POD CAST ALERT: Listen to the interview with Bruce Mohl, Jasmyn Baird and Lee Blake on The Codcast.
THE NEW BEDFORD Historical Society, whose focus is the history of people of color in the South Coast city, appears poised for a takeoff.
The society is developing a park and a historic district centered around the abolitionist movement in New Bedford and the city’s role in the Underground Railroad. “Between 1790 and the Civil War, New Bedford became known not only as the whaling capital of the world, but also as one of the greatest asylums for fugitive former slaves,” said the proposal for the historic district designation.
Perhaps the most famous former slave was Frederick Bailey, who came to New Bedford in 1838 and stayed initially with Black merchants Nathan and Polly Johnson at their home on Seventh Street. It was Nathan Johnson who convinced Bailey to change his last name to Douglass; Frederick Douglass went on to become the most prominent abolitionist lecturer in the country, winning acclaim nationally and internationally.

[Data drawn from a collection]
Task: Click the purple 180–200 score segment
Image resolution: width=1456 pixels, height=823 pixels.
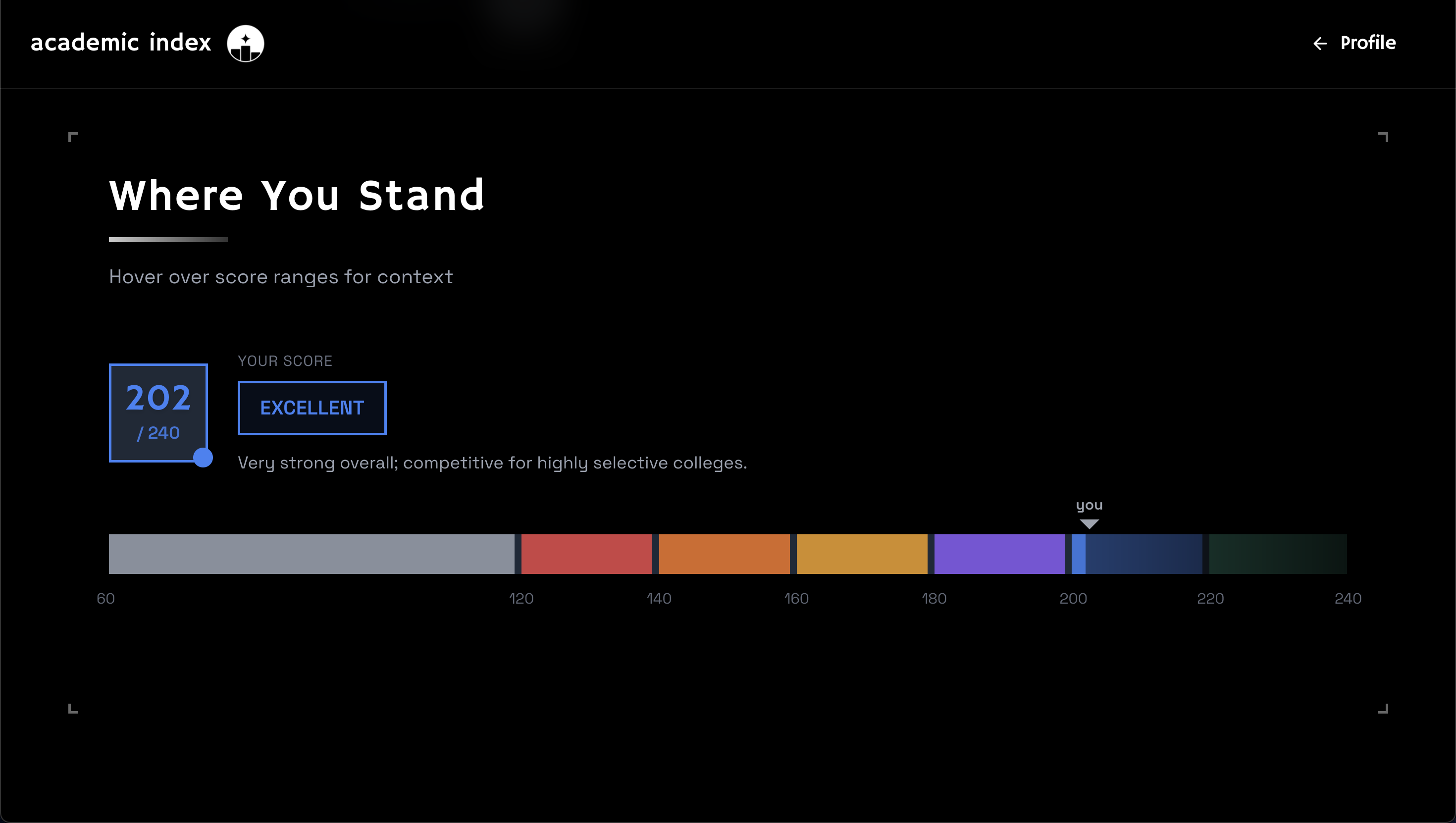Action: (999, 554)
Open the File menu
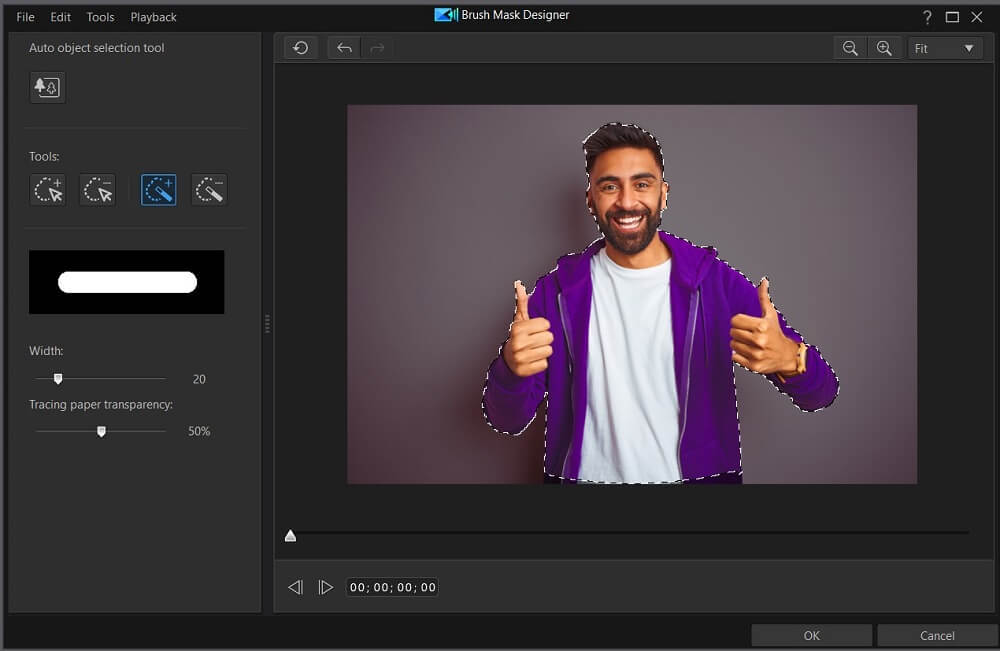This screenshot has width=1000, height=651. (x=24, y=17)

Instructions for the task: Echo the portion of the New Bedford passage starting with "POD CAST ALERT: Listen" and going on through "for a takeoff.". The records have no connection to the New Bedford passage.

Correct result:
POD CAST ALERT: Listen to the interview with Bruce Mohl, Jasmyn Baird and Lee Blake on The Codcast.
THE NEW BEDFORD Historical Society, whose focus is the history of people of color in the South Coast city, appears poised for a takeoff.